The Source for Neurovascular News and Education

April 25, 2024

Regardless of whether patients undergo mechanical thrombectomy or medical therapy, meeting this metric after treatment is a good sign.


Complete revascularization 24 hours after stroke treatment predicts good outcomes, while any level of recanalization is associated with smaller infarct volume, according to new analysis of data from the REVASCAT trial.

While this link is seen in both arms of the trial, researchers say, it is notable that higher rates of revascularization were achieved with mechanical thrombectomy than medical therapy.

Randomized clinical trials have demonstrated that evidence of complete revascularization on CT or MRI is more likely to be detected in stroke patients who undergo thrombectomy rather than best medical therapy. It remains unclear, however, what the clinical impact is of sustaining complete revascularization of the target vessel through 24 hours after treatment.

In the REVASCAT trial, 24-hour revascularization rate was included as a secondary outcome measure. For their paper published online March 14, 2017, in stroke, Mònica Millán, MD, PhD (Hospital Germans Trias, Barcelona, Spain), and her fellow REVASCAT investigators used an independent core laboratory to adjudicate vessel status at 24 hours using a modified arterial occlusive lesion classification system based on CT (94.2%) or MRI (5.8%). They also evaluated 24-hour infarct volume on CT imaging among 95 of the 103 patients in the thrombectomy arm and 94 of the 103 patients in the control arm of the REVASCAT trial.

Complete revascularization, defined as modified arterial occlusive lesion grade 3, was achieved in 70.5% of patients who underwent thrombectomy, compared with only 22.3% of controls (P < 0.001). A significantly greater rate of complete revascularization was seen with thrombectomy compared with medical therapy for lesions of the terminus internal carotid artery, M1, and tandem occlusions, but not for M2 occlusions.

In the thrombectomy group, two out of 63 patients (3.1%) with a modified TICI score 2b/3 after intervention showed arterial reocclusion, defined as a modified arterial occlusive lesion grade 0/1, at 24 hours.

Complete revascularization was associated with overall improvement in mRS score at 90 days in both the thrombectomy and control groups.

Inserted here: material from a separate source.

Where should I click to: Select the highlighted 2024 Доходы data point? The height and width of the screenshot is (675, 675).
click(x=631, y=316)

Association Between Complete Revascularization and Improved 90-Day Outcome

 

Adjusted OR (95% CI)

Thrombectomy Arm

4.5 (1.9-10.9)

Control Arm

2.7 (1.0-6.7) 


Any type of recanalization, defined as a modified arterial occlusive lesion grade 2/3, was associated with smaller infarct volumes in both arms of the trial.


Predictors of Outcome

“Importantly, patients who achieved complete revascularization in both thrombectomy and control group had similar distribution of the Rankin scores at 90 days, with equivalent proportion of patients with favorable outcome and mortality,” the researchers stress. They say this supports the notion “that revascularization within 24 hours poststroke onset is a powerful independent predictor of favorable functional outcome irrespective of treatment modality.”

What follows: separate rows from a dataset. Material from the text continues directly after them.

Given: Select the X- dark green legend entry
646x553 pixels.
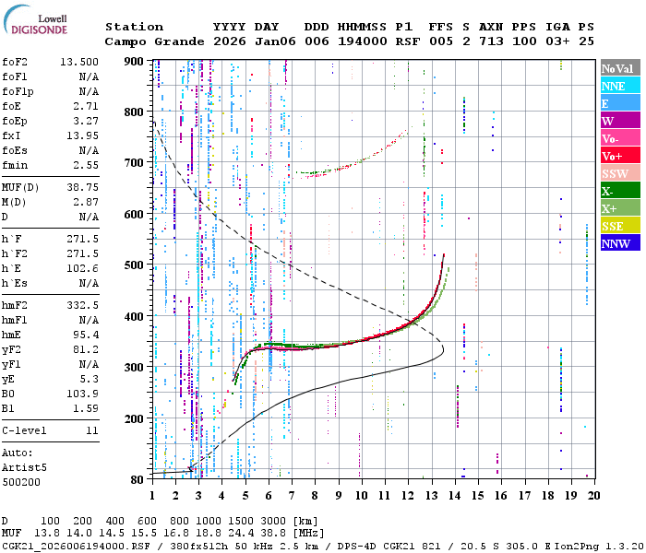Looking at the screenshot, I should pos(619,192).
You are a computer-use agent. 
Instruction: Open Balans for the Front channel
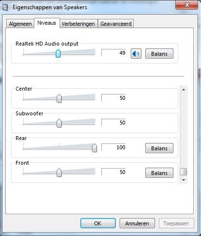(159, 173)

Yet “excellent outcome,” amounting to an mRS of 0-1 at 90 days, “was only significantly higher in those patients with complete revascularization after mechanical thrombectomy,” they report. “Although the precise time when revascularization occurred in control arm cannot be determined, it is likely that higher rates of early revascularization in the intervention group compared with control group could explain this finding because longer onset to reperfusion time has been associated with a reduced likelihood of good outcome in most trials examining the clinical benefit of reperfusion (intravenous or endovascular).”

Additionally, Millán and colleagues note that the phenomenon of arterial reocclusion after successful endovascular revascularization—which occurred here at an incidence of 3.1%—is not well understood. “A potential underlying intracranial atherosclerotic disease has been hypothesized as reason of delayed arterial reocclusion, especially when residual stenosis remains at the target vessel immediately after thrombectomy,” they explain, adding that reocclusion’s effects on functional recovery should be studied through further meta-analysis of trial data.

Based on the current findings, the researchers conclude: “Regardless whether patients are treated with thrombectomy or best medical therapy, complete revascularization at 24 hours is a powerful predictor of favorable clinical outcome while revascularization of any type results in reduced infarct volumes.”

 


Source:

Millán M, Remollo S, Quesada H, et al. Vessel patency at 24 hours and its relationship with clinical outcomes and infarct volume in REVASCAT Trial (Randomized trial of revascularization with Solitaire FR device versus best medical therapy in the treatment of acute stroke due to anterior circulation large vessel occlusion presenting within eight hours of symptom onset). Stroke. 2017;Epub ahead of print.

 

Disclosures:

Millán reports no relevant conflicts of interest.